Saved data entries:
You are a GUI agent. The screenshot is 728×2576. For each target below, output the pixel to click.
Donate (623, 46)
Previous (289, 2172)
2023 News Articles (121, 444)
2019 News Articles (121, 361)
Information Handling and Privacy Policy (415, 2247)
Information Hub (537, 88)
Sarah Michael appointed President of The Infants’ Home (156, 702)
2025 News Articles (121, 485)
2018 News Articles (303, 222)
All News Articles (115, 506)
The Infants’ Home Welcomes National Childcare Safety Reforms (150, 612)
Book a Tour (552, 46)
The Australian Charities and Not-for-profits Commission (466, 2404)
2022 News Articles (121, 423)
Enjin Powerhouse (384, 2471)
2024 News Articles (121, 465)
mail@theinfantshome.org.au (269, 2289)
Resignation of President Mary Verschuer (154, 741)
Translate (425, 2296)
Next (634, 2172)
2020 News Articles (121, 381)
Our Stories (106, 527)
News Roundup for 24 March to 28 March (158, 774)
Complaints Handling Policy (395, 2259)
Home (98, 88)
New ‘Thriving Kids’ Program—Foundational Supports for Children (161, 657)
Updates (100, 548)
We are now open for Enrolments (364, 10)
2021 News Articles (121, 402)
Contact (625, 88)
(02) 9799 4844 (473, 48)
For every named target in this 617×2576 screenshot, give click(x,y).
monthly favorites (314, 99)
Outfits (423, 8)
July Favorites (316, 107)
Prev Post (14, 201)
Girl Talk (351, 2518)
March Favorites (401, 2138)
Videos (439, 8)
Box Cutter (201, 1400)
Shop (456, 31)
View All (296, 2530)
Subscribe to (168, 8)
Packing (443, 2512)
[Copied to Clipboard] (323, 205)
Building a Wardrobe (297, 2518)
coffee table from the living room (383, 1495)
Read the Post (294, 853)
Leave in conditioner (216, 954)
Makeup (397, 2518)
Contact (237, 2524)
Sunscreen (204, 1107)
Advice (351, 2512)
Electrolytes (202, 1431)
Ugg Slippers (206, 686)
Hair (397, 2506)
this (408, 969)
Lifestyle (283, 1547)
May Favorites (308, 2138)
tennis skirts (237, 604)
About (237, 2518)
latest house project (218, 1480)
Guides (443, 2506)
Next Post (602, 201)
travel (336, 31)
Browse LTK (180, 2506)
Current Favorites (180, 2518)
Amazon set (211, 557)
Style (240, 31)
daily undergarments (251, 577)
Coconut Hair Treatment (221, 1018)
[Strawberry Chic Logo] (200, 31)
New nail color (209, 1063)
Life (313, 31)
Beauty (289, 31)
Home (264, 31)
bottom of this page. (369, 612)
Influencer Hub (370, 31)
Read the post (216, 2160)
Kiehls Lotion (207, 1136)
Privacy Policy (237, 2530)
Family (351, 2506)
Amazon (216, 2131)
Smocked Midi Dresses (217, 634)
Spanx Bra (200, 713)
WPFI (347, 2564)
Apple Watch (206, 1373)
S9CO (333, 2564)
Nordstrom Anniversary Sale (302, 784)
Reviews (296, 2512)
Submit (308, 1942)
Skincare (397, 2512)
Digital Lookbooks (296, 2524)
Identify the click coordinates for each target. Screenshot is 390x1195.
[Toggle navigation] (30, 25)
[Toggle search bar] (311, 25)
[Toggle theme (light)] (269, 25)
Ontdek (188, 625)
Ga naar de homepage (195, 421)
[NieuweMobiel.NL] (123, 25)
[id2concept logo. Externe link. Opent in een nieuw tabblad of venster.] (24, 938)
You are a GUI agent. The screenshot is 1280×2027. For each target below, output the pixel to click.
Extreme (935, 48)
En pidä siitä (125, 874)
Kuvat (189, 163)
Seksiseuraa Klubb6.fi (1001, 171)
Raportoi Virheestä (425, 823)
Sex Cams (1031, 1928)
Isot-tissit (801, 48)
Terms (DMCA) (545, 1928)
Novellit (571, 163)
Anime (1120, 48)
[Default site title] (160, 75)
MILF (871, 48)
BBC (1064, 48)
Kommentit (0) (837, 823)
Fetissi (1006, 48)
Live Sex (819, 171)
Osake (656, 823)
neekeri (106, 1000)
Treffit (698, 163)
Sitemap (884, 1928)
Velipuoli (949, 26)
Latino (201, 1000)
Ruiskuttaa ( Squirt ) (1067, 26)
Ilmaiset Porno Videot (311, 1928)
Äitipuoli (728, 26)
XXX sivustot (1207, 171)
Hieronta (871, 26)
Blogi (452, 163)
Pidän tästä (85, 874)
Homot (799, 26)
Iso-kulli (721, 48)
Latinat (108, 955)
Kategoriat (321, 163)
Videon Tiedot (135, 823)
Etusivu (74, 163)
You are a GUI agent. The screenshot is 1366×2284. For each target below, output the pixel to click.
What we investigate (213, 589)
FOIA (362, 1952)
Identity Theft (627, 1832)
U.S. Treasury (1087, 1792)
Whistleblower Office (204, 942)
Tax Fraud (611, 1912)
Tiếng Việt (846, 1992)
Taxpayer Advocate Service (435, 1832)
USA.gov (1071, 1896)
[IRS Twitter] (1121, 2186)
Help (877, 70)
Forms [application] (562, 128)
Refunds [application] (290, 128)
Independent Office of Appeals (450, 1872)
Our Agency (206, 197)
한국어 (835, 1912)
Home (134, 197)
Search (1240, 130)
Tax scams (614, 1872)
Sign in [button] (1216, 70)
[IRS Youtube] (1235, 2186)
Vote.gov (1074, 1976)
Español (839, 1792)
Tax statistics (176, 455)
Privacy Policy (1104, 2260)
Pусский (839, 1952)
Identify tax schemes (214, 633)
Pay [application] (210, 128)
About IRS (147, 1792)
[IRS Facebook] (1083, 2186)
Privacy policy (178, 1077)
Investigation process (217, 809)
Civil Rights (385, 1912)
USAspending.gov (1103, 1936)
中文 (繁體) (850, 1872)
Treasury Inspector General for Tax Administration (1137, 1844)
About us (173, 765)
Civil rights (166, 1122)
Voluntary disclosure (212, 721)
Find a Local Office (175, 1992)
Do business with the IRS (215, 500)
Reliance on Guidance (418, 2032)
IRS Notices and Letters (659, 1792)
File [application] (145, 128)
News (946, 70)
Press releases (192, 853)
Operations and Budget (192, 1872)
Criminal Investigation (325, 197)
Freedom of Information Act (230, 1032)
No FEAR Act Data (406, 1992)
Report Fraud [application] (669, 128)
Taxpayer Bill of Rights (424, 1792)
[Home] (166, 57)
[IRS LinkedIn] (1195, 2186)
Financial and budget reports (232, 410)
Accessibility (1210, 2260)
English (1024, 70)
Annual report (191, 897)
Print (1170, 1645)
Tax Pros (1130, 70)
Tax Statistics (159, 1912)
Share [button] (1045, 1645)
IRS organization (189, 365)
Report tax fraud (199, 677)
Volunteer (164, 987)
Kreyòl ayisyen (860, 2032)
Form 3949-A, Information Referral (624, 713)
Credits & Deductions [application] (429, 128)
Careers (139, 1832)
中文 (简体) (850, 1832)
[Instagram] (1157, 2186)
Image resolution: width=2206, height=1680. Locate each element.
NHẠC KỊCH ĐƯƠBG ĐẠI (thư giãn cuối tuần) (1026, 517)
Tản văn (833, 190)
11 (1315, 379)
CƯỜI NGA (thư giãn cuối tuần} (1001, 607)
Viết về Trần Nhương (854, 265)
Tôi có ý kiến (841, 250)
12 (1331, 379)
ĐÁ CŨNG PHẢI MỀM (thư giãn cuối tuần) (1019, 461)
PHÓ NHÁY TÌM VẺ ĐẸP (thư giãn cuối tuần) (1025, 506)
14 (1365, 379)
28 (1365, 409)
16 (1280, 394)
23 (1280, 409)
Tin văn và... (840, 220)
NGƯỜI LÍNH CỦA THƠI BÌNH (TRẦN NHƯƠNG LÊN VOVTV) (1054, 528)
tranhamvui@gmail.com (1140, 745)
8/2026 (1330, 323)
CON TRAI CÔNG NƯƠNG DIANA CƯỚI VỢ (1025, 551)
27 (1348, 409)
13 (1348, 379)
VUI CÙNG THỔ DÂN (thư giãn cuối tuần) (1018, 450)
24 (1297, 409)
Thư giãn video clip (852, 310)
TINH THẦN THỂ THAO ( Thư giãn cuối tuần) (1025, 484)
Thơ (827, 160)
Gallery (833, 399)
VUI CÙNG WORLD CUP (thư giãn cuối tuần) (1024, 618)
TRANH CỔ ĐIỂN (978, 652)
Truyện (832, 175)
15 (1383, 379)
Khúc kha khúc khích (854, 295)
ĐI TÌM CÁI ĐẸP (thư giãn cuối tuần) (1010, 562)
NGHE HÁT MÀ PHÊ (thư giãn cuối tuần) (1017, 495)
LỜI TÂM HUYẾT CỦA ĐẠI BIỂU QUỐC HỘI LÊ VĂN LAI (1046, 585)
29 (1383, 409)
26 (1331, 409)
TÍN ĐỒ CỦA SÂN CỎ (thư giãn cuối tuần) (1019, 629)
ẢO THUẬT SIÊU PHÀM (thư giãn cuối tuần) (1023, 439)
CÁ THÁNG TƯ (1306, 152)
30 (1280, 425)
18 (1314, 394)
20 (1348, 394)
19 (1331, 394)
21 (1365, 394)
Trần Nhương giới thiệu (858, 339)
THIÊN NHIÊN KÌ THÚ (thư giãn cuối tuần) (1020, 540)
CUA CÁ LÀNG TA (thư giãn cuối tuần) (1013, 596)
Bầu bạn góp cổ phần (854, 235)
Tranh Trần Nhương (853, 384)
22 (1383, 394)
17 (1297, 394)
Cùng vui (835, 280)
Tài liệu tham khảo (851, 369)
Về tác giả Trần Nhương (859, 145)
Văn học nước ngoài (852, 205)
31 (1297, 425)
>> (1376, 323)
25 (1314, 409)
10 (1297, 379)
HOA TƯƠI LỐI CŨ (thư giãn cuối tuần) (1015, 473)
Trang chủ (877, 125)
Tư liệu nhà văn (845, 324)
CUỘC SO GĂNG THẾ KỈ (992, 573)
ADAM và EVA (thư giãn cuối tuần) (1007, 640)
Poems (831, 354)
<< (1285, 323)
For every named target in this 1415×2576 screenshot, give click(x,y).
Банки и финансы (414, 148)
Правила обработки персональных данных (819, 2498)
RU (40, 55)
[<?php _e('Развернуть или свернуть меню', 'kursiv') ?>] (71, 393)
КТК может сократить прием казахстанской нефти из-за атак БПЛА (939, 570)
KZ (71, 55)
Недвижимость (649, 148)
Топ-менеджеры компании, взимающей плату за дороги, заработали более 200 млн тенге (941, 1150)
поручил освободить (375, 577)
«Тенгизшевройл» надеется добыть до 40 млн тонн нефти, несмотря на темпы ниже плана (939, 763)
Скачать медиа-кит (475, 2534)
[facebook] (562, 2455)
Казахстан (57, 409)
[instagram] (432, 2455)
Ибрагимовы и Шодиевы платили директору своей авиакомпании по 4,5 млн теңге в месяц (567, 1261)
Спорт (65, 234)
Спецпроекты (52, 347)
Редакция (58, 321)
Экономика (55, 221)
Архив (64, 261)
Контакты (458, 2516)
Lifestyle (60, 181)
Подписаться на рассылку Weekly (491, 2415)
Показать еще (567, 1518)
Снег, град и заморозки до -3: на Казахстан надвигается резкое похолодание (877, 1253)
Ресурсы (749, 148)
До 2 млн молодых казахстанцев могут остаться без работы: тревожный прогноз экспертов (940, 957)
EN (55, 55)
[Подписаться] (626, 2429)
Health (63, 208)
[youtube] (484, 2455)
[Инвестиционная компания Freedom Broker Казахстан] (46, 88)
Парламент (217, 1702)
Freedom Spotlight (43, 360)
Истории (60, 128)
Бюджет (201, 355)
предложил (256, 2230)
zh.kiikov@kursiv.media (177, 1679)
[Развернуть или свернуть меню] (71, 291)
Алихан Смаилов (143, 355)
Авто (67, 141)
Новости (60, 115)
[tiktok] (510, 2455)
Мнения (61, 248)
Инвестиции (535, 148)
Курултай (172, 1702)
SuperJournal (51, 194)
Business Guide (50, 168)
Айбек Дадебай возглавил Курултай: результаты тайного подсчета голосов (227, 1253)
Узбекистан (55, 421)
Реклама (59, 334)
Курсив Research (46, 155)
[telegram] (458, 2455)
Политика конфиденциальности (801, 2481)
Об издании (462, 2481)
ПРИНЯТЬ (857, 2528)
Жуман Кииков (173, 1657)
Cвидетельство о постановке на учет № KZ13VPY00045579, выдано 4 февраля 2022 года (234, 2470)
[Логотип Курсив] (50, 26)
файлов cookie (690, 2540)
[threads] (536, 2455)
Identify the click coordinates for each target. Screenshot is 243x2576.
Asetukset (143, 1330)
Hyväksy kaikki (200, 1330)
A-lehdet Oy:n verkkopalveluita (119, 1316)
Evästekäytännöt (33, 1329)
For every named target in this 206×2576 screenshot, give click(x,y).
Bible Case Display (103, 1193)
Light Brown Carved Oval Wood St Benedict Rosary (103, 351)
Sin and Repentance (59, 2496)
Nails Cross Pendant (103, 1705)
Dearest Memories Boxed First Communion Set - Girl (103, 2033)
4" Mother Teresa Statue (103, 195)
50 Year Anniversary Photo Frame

AIM OF THE TASK → All lines from the beginning of the entries through the line marked "Outfits (423, 8)" are to be output exactly; nothing else belongs in the answer.

REPLY →
You are a GUI agent. The screenshot is 728×2576. For each target below, output the pixel to click.
Donate (623, 46)
Previous (289, 2172)
2023 News Articles (121, 444)
2019 News Articles (121, 361)
Information Handling and Privacy Policy (415, 2247)
Information Hub (537, 88)
Sarah Michael appointed President of The Infants’ Home (156, 702)
2025 News Articles (121, 485)
2018 News Articles (303, 222)
All News Articles (115, 506)
The Infants’ Home Welcomes National Childcare Safety Reforms (150, 612)
Book a Tour (552, 46)
The Australian Charities and Not-for-profits Commission (466, 2404)
2022 News Articles (121, 423)
Enjin Powerhouse (384, 2471)
2024 News Articles (121, 465)
mail@theinfantshome.org.au (269, 2289)
Resignation of President Mary Verschuer (154, 741)
Translate (425, 2296)
Next (634, 2172)
2020 News Articles (121, 381)
Our Stories (106, 527)
News Roundup for 24 March to 28 March (158, 774)
Complaints Handling Policy (395, 2259)
Home (98, 88)
New ‘Thriving Kids’ Program—Foundational Supports for Children (161, 657)
Updates (100, 548)
We are now open for Enrolments (364, 10)
2021 News Articles (121, 402)
Contact (625, 88)
(02) 9799 4844 (473, 48)
For every named target in this 617×2576 screenshot, give click(x,y).
monthly favorites (314, 99)
Outfits (423, 8)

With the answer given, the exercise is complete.